*Supplied material:*
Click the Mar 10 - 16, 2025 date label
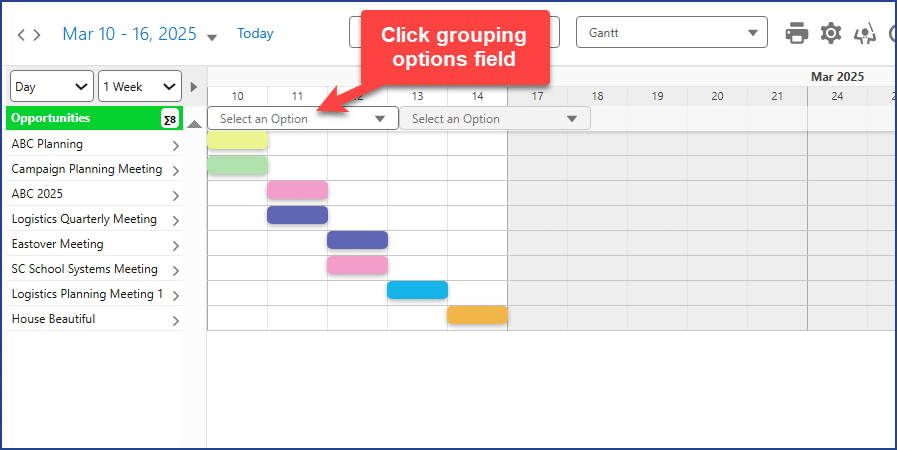This screenshot has width=897, height=450. pos(129,34)
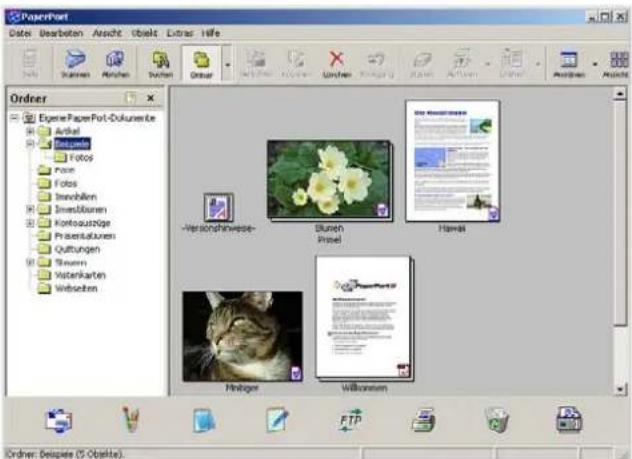Select the Quittungen folder
Image resolution: width=632 pixels, height=459 pixels.
(77, 249)

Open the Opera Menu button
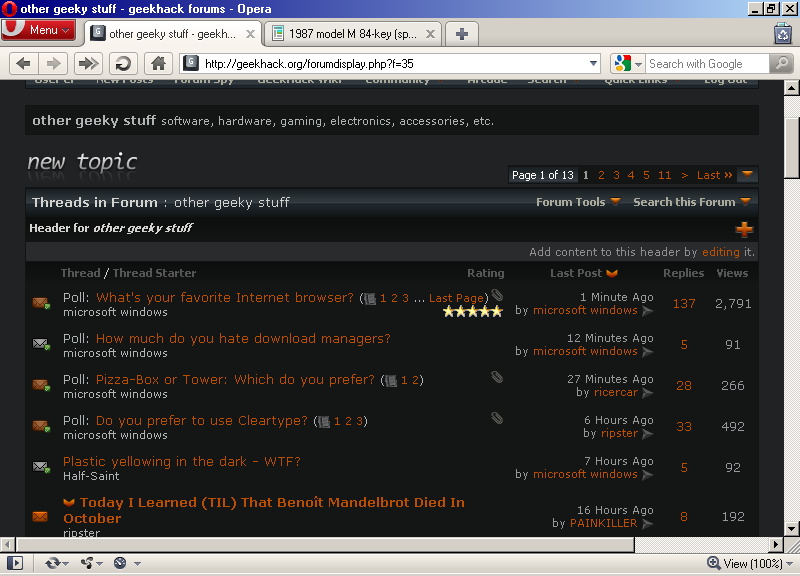[38, 30]
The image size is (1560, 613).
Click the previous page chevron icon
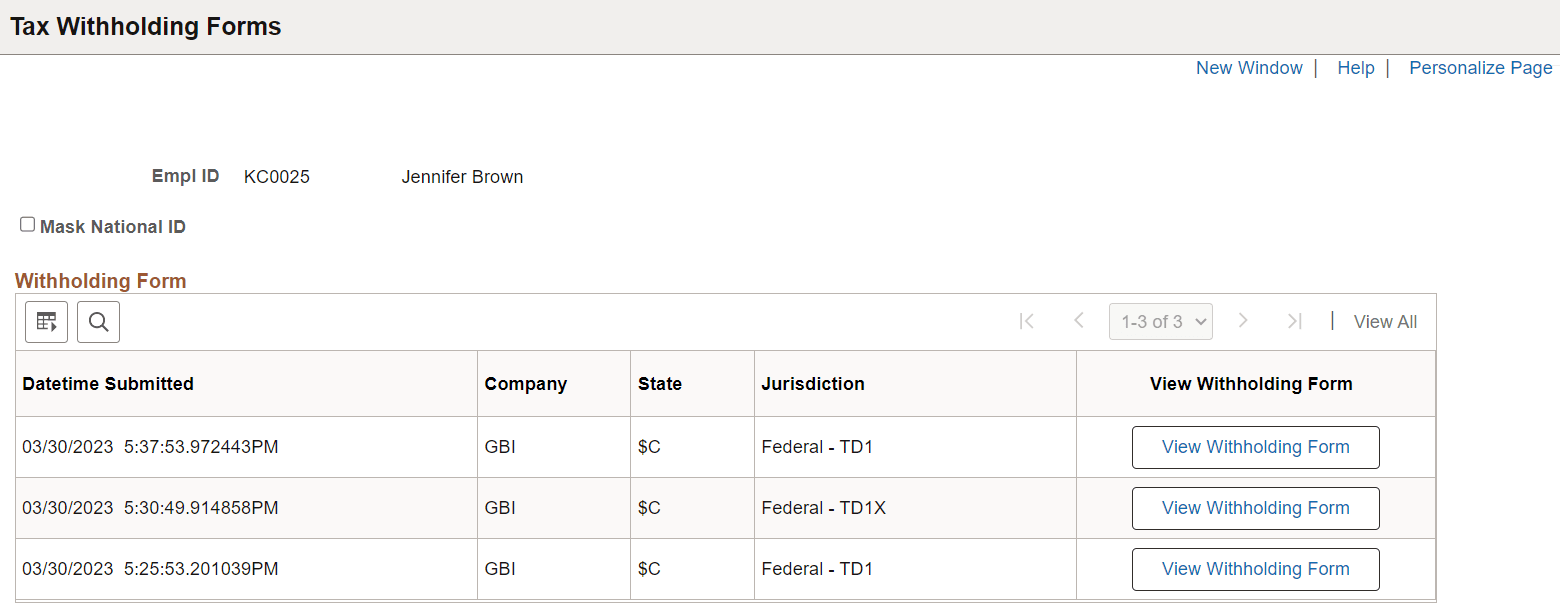coord(1078,321)
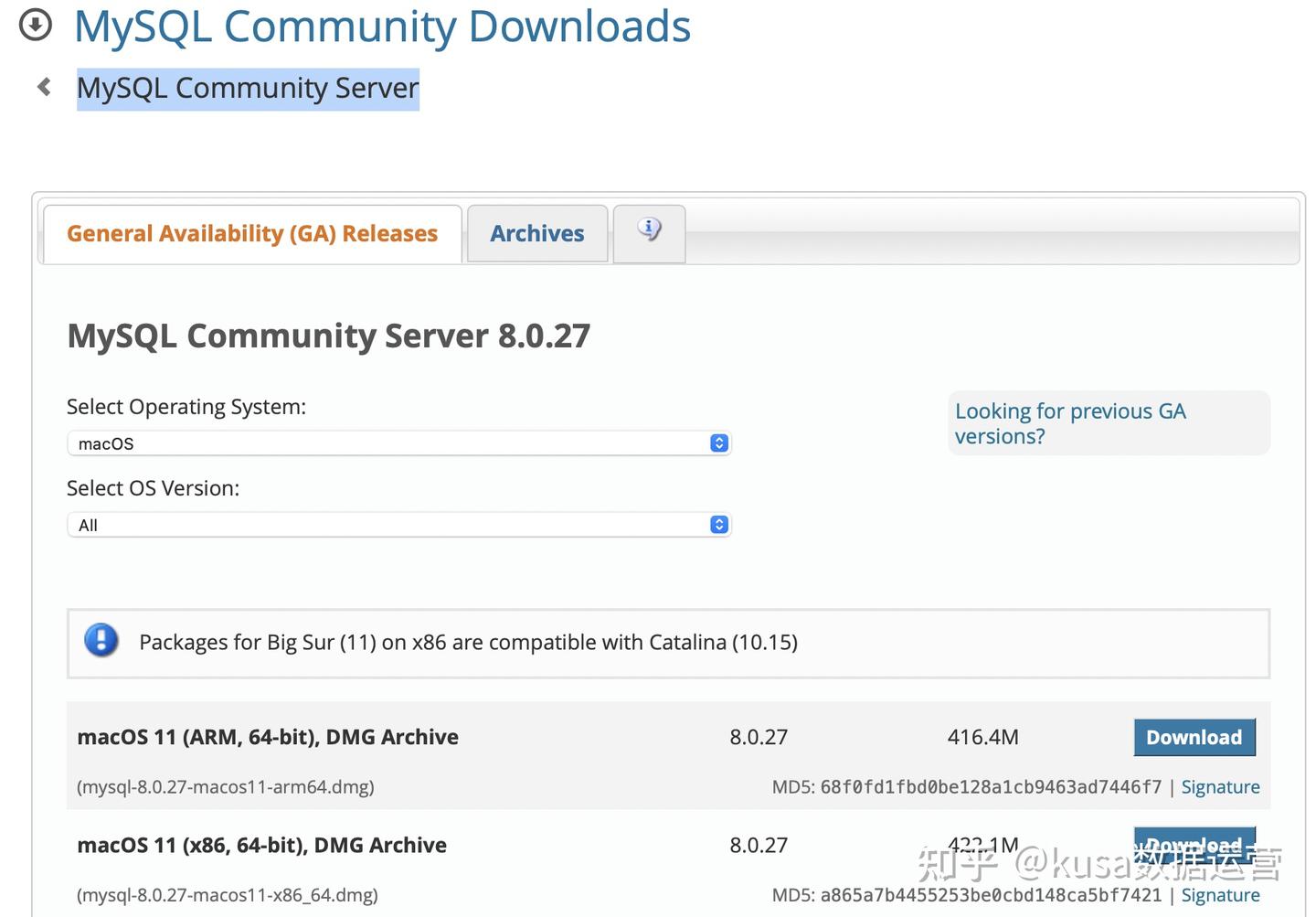Image resolution: width=1316 pixels, height=917 pixels.
Task: Click the highlighted MySQL Community Server title
Action: click(248, 89)
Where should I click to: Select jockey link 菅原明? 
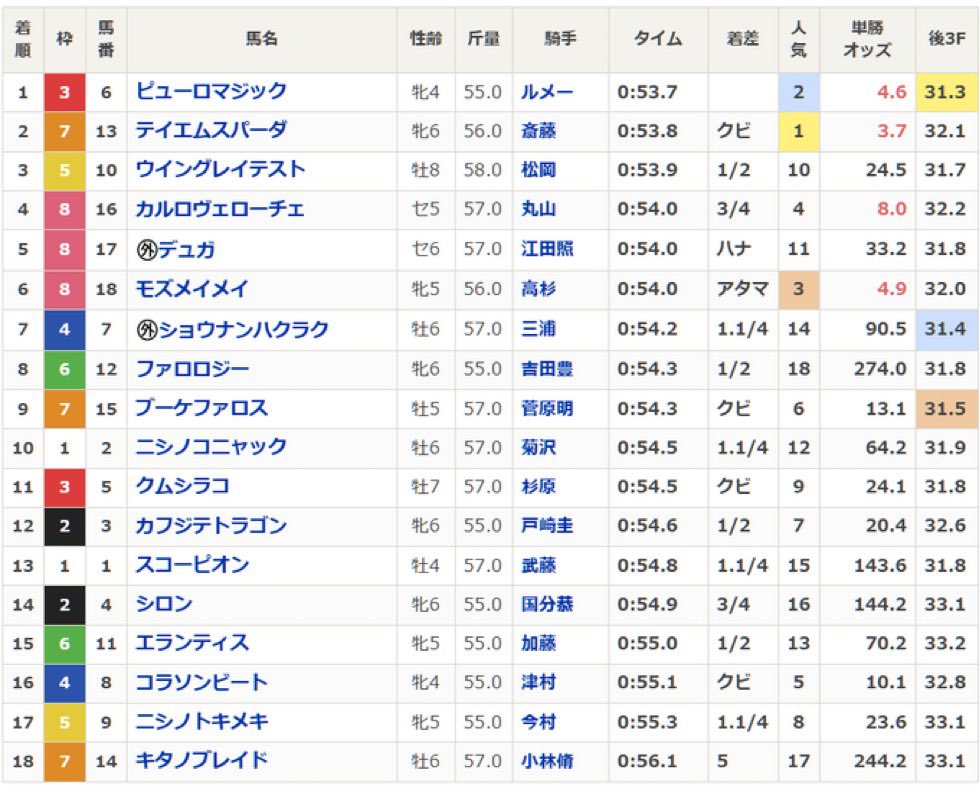click(547, 408)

*Exercise goal:* Your task is to repeat exactly the lines from the beginning of the data to the line that contains "The image size is (1560, 613).", both ends included, leaving out pictures.

*Task output:*
Click the Mar 10 - 16, 2025 date label
This screenshot has width=897, height=450. pos(129,34)
Select the Quittungen folder
Image resolution: width=632 pixels, height=459 pixels.
(77, 249)

Open the Opera Menu button
[38, 30]
The image size is (1560, 613).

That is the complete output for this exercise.